Exercise —
When you reach the line in the data below that contains "Task: Focus the Incoming mail server field", please start repeating lines exactly, and stop after the line that contains "Start training with", repeating nothing else.
**** Supplied material ****
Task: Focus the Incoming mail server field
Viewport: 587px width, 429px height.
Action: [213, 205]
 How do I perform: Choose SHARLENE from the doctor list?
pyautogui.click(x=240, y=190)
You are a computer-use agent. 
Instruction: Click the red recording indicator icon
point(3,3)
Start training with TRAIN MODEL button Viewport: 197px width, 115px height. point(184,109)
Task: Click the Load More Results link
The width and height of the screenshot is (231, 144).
****
**** Supplied material ****
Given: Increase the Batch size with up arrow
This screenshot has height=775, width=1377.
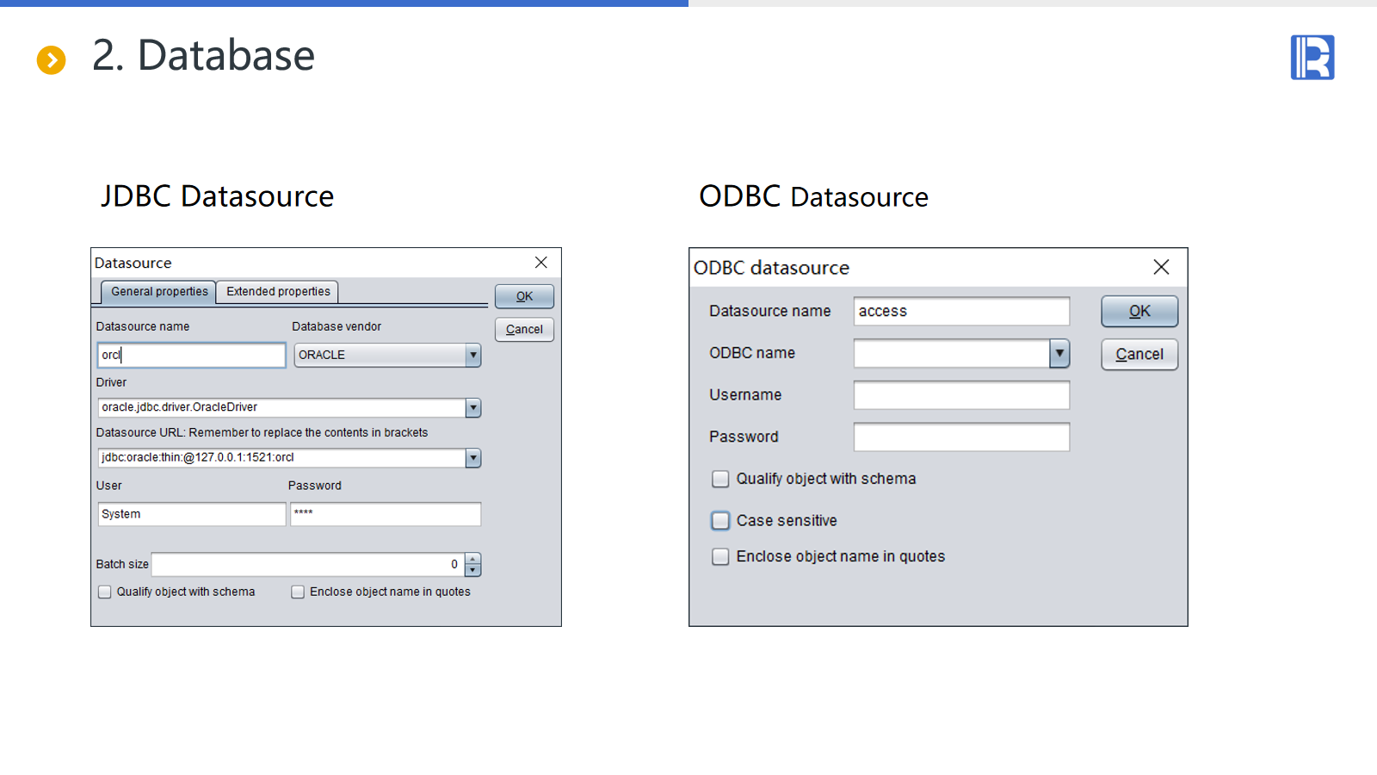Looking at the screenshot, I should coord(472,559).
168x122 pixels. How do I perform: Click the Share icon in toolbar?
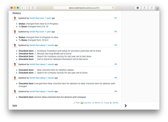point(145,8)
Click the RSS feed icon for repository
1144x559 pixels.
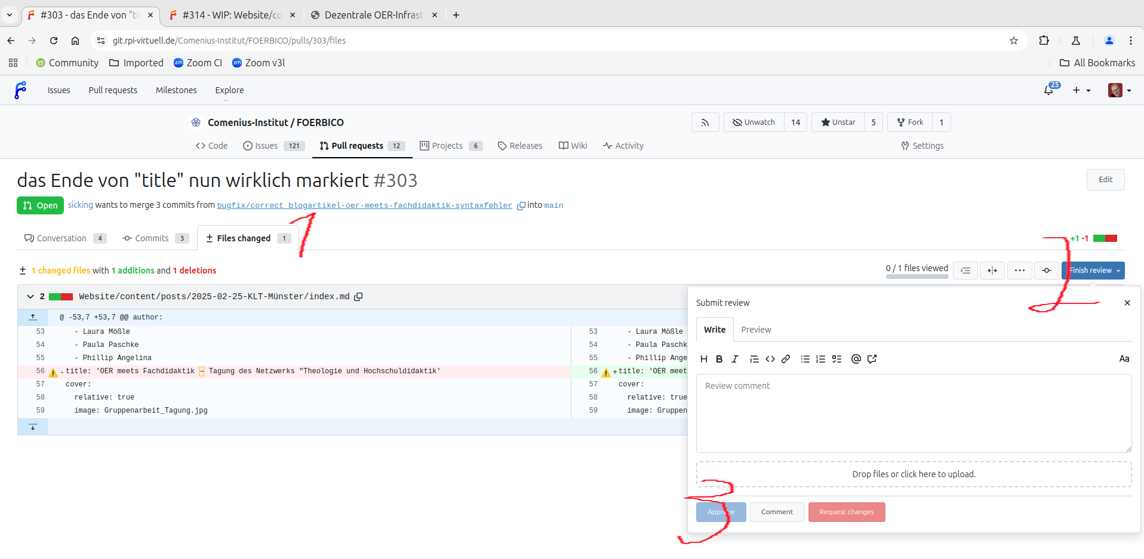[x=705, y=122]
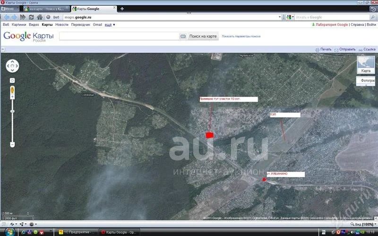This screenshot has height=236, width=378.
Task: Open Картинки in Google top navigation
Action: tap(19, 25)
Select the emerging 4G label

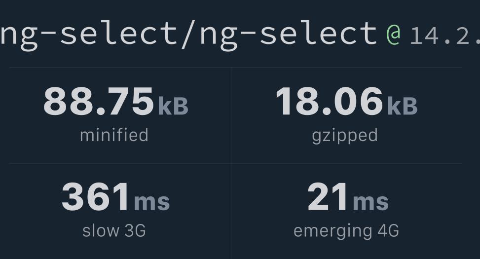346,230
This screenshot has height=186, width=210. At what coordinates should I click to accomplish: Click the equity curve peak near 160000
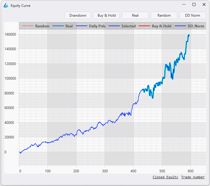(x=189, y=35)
****
**** Supplied material ****
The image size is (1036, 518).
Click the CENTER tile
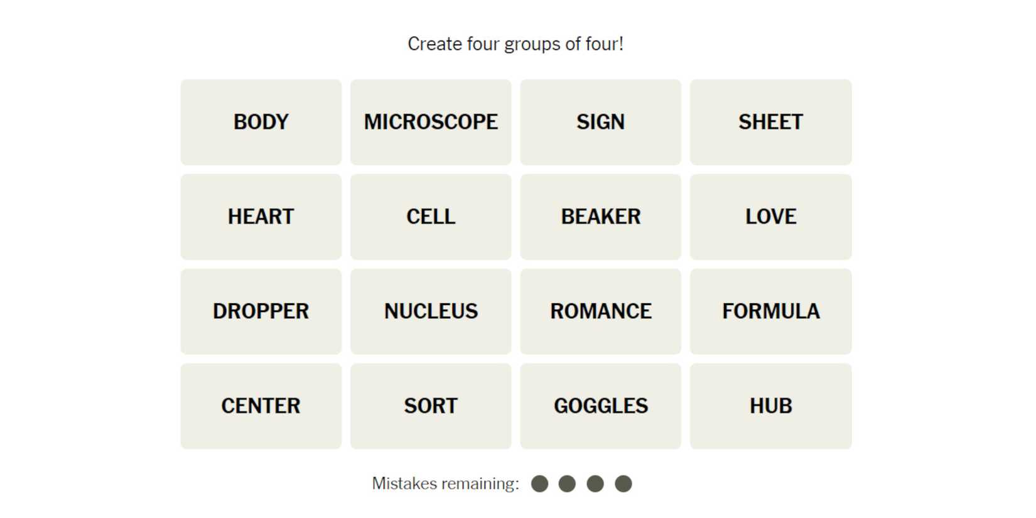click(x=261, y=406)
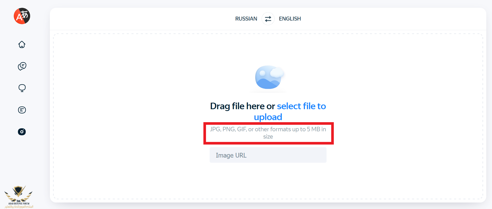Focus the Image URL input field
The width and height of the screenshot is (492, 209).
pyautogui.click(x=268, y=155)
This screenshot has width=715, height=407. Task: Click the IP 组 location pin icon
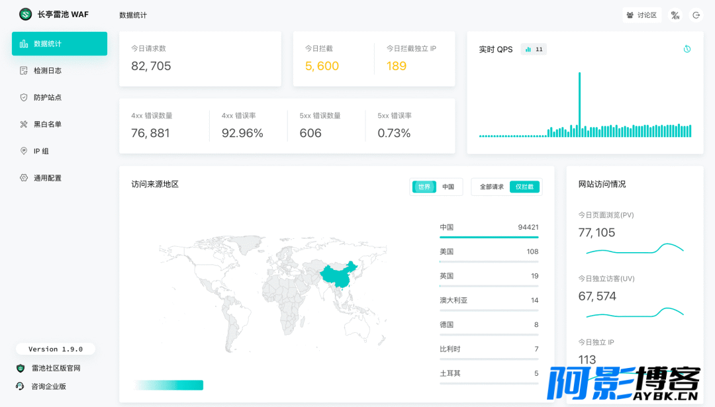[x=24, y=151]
****
Solution for this task —
Task: Focus the Incoming mail server field
Viewport: 587px width, 429px height.
Action: [213, 205]
 How do I perform: Choose SHARLENE from the doctor list?
pyautogui.click(x=240, y=190)
You are a computer-use agent. 
Instruction: Click the red recording indicator icon
point(3,3)
Start training with TRAIN MODEL button Viewport: 197px width, 115px height. point(184,109)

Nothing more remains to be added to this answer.